- [Stored data]
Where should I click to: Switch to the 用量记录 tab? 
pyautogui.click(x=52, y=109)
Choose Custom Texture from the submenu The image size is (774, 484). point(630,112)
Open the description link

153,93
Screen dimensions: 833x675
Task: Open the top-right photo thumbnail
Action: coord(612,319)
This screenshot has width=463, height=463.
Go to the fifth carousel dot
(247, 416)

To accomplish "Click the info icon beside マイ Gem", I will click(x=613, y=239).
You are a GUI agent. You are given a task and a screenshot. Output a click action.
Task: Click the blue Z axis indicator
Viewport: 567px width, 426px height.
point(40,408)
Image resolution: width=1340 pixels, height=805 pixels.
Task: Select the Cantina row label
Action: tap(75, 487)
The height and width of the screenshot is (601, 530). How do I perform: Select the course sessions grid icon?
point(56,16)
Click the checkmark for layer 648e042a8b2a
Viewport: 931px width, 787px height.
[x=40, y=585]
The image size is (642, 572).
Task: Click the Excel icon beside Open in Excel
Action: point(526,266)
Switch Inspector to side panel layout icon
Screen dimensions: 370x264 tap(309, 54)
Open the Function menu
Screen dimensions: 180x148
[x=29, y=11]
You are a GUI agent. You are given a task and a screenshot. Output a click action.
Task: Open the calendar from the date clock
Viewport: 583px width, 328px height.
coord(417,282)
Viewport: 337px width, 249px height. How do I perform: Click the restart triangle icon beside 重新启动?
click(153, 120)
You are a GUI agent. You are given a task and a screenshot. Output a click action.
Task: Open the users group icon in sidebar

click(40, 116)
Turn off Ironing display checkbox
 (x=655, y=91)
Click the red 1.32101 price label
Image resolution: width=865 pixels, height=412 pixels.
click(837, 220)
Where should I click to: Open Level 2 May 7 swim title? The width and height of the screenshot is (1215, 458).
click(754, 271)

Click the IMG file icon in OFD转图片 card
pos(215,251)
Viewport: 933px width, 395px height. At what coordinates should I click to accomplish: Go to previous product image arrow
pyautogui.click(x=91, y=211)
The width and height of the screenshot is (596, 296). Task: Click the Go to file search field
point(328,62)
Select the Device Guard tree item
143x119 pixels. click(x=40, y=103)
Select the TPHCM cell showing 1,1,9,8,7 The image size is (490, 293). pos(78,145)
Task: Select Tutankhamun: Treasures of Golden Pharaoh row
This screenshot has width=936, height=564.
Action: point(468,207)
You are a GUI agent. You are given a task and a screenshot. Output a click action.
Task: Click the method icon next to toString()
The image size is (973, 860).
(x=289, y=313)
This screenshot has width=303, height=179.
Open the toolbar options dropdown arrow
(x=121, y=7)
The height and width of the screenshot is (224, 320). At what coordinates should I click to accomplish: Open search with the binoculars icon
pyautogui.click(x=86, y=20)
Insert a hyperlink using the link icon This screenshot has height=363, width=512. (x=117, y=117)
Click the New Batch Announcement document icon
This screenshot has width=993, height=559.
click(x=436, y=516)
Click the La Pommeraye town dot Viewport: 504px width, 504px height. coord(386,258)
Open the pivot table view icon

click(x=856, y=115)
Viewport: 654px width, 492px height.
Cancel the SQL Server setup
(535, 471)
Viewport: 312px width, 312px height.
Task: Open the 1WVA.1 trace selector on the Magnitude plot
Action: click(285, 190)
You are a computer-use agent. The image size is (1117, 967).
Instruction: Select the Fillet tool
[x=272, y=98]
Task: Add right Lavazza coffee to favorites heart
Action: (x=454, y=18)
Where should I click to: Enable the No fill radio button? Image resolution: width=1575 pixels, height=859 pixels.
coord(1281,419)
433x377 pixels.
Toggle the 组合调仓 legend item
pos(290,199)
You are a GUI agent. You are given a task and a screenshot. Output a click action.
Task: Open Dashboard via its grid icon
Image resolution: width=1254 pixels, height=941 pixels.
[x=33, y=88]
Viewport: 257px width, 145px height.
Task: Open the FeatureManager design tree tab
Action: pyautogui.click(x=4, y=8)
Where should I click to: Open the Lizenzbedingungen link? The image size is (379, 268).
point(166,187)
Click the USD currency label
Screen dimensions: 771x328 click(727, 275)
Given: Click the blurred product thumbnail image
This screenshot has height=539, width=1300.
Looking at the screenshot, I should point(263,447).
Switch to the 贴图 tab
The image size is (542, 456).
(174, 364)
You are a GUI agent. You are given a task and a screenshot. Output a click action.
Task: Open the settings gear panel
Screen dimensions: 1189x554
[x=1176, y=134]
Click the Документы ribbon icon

- [WHAT IS EXPECTED] Print the data above exactly as it reads.

- [TASK RESULT]
Where should I click to: Switch to the 用量记录 tab? 
pyautogui.click(x=52, y=109)
Choose Custom Texture from the submenu The image size is (774, 484). point(630,112)
Open the description link

153,93
Screen dimensions: 833x675
Task: Open the top-right photo thumbnail
Action: coord(612,319)
This screenshot has width=463, height=463.
Go to the fifth carousel dot
(247, 416)

To accomplish "Click the info icon beside マイ Gem", I will click(x=613, y=239).
You are a GUI agent. You are given a task and a screenshot. Output a click action.
Task: Click the blue Z axis indicator
Viewport: 567px width, 426px height.
point(40,408)
Image resolution: width=1340 pixels, height=805 pixels.
Task: Select the Cantina row label
Action: tap(75, 487)
The height and width of the screenshot is (601, 530). How do I perform: Select the course sessions grid icon?
point(56,16)
Click the checkmark for layer 648e042a8b2a
Viewport: 931px width, 787px height.
[x=40, y=585]
The image size is (642, 572).
Task: Click the Excel icon beside Open in Excel
Action: point(526,266)
Switch Inspector to side panel layout icon
Screen dimensions: 370x264 tap(309, 54)
Open the Function menu
Screen dimensions: 180x148
[x=29, y=11]
You are a GUI agent. You are given a task and a screenshot. Output a click action.
Task: Open the calendar from the date clock
Viewport: 583px width, 328px height.
coord(417,282)
Viewport: 337px width, 249px height. How do I perform: Click the restart triangle icon beside 重新启动?
click(153, 120)
You are a GUI agent. You are given a task and a screenshot. Output a click action.
Task: Open the users group icon in sidebar

click(40, 116)
Turn off Ironing display checkbox
 (x=655, y=91)
Click the red 1.32101 price label
Image resolution: width=865 pixels, height=412 pixels.
click(837, 220)
Where should I click to: Open Level 2 May 7 swim title? The width and height of the screenshot is (1215, 458).
click(754, 271)

Click the IMG file icon in OFD转图片 card
pos(215,251)
Viewport: 933px width, 395px height. At what coordinates should I click to accomplish: Go to previous product image arrow
pyautogui.click(x=91, y=211)
The width and height of the screenshot is (596, 296). Task: Click the Go to file search field
point(328,62)
Select the Device Guard tree item
143x119 pixels. click(x=40, y=103)
Select the TPHCM cell showing 1,1,9,8,7 The image size is (490, 293). pos(78,145)
Task: Select Tutankhamun: Treasures of Golden Pharaoh row
This screenshot has width=936, height=564.
Action: point(468,207)
You are a GUI agent. You are given a task and a screenshot. Output a click action.
Task: Click the method icon next to toString()
The image size is (973, 860).
(x=289, y=313)
This screenshot has width=303, height=179.
Open the toolbar options dropdown arrow
(x=121, y=7)
The height and width of the screenshot is (224, 320). At what coordinates should I click to accomplish: Open search with the binoculars icon
pyautogui.click(x=86, y=20)
Insert a hyperlink using the link icon This screenshot has height=363, width=512. (x=117, y=117)
Click the New Batch Announcement document icon
This screenshot has width=993, height=559.
click(x=436, y=516)
Click the La Pommeraye town dot Viewport: 504px width, 504px height. coord(386,258)
Open the pivot table view icon

click(x=856, y=115)
Viewport: 654px width, 492px height.
Cancel the SQL Server setup
(535, 471)
Viewport: 312px width, 312px height.
Task: Open the 1WVA.1 trace selector on the Magnitude plot
Action: click(285, 190)
You are a computer-use agent. The image size is (1117, 967).
Instruction: Select the Fillet tool
[x=272, y=98]
Task: Add right Lavazza coffee to favorites heart
Action: (x=454, y=18)
Where should I click to: Enable the No fill radio button? Image resolution: width=1575 pixels, height=859 pixels.
coord(1281,419)
433x377 pixels.
Toggle the 组合调仓 legend item
pos(290,199)
You are a GUI agent. You are given a task and a screenshot. Output a click action.
Task: Open Dashboard via its grid icon
Image resolution: width=1254 pixels, height=941 pixels.
[x=33, y=88]
Viewport: 257px width, 145px height.
Task: Open the FeatureManager design tree tab
Action: pyautogui.click(x=4, y=8)
Where should I click to: Open the Lizenzbedingungen link? The image size is (379, 268).
point(166,187)
Click the USD currency label
Screen dimensions: 771x328 click(727, 275)
Given: Click the blurred product thumbnail image
This screenshot has height=539, width=1300.
Looking at the screenshot, I should point(263,447).
Switch to the 贴图 tab
The image size is (542, 456).
(174, 364)
You are a GUI agent. You are given a task and a screenshot. Output a click action.
Task: Open the settings gear panel
Screen dimensions: 1189x554
[x=1176, y=134]
Click the Документы ribbon icon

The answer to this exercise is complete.